Oleh: Biiznillah*
Sekitar 60.000 tahun yang lalu. Di masa itu nenek moyang kita hidup dengan cara berburu dan meramu untuk bisa bertahan dalam menghadapi rintangan-rintangan alam demi keberlangsungan spesiesnya.
Dalam model kehidupan seperti ini, kekuatan kelompok adalah hal utama yang harus dipertahankan. Ikatan kelompok yang disatukan oleh rasa saling membutuhkan. itulah asal mula sikap tribalisme yang dimiliki manusia.
Kelak di kemudian hari sikap tribalistik ini mengilhami beberapa kelompok untuk membangun narasi keunggulan sukunya di hadapan suku-suku yang lain.
Pada saat nenek moyang kita menemukan pertanian sekitar 12.000 tahun lalu, mereka berhenti berburu. mereka membangun peradaban. hidup menetap dan beternak. Di saat itulah egaliteriansme dalam kehidupan tribalistik hampir punah.
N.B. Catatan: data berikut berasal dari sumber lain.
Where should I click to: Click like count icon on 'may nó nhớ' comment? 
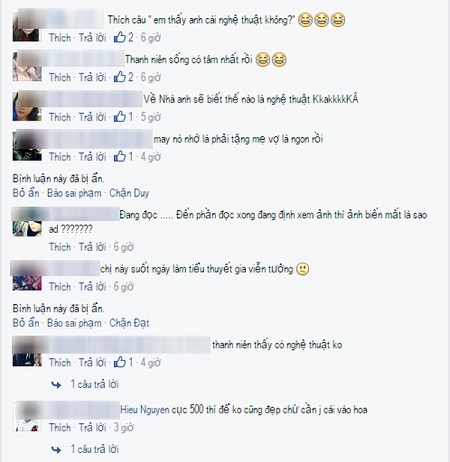120,156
Muncullah beberapa kalangan pemalas yang mengaku mendapat mandat dari makhluk-makhluk supernatural untuk menjadi sumbu dan simpul yang mempersatukan orang-orang dalam suatu suku. Sekelompok pemalas yang jago berdogeng ini kemudian menjadi pemimpin-pemimpin suku. Di saat ini, Loyalitas mulai dikenal.
Gabungan antara Tribalisme dan Loyalitas melahirkan sikap intoleran kepada suku lain. Kehadiran suku lain dalam kawasan sebuah suku dipandang dengan penuh kecurigaan. Proteksi terhadap wilayah menjadi hal yang sangat umum. Sukuku bukan sukumu, tanahku bukan tanahmu.
Di saat inilah Rasisme mulai dikenal. Hingga suatu saat rasisme ini berdiri di atas kubangan mayat dan darah atas nama konsep Pseoudesains bernama Eugenic.
Seiring perkembangan zaman dan kemajuan Sains, para saintis menemukan bahwa Ras bukanlah terminologi genetik. kita memiliki begitu banyak prekonsepsi yang melatar belakangi cara kita dalam memandang keberagaman manusia berdasarkan tipologi warna kulit, mata, rambut, hidung, dan bahkan mungkin kemaluan. kita sebut perbedaan-perbedaan ini dengan sebutan ras.
Namun pada abad ke 21 ini di mana Genome manusia telah diurutkan, kita menyadari bahwa Rasisme tidak memiliki basis saintifik dalam biologi. Tidak ada satupun tipologi manusia yang lebih unggul dari yang lain. Kita dapat membaca ini di jurnal-jurnal ilmiah bereputasi internasional untuk melihat banyak bukti bahwa rasisme adalah kebohongan terbesar yang pernah ada.
Dongeng-dongeng naratif yang disebarkan untuk mendukung superioritas suku tertentu baik itu karena alasan primordial ataupun agama tentu tidak layak dipercaya. Tidak ada keunggulan suatu suku tertentu apakah itu eropa, arab, asia, persia di hadapan sesamanya. Apakah itu cucu raja, nabi ataupun kawula biasa.
Kita semua satu keturunan dari proses evolusi yang panjang. Generasi yang lahir dari sebuah bakteri bernama Last Common Ancestor (LUCA). Terjebak rangkaian Evolusi yang panjang untuk memiliki tubuh seperti ini. Alam mengajarkan kita bahwa kita adalah sanak saudara. Manusia.
*Penulis adalah Dosen UIN FAS Bengkulu dan aktif sebagai peneliti PUSKAPP.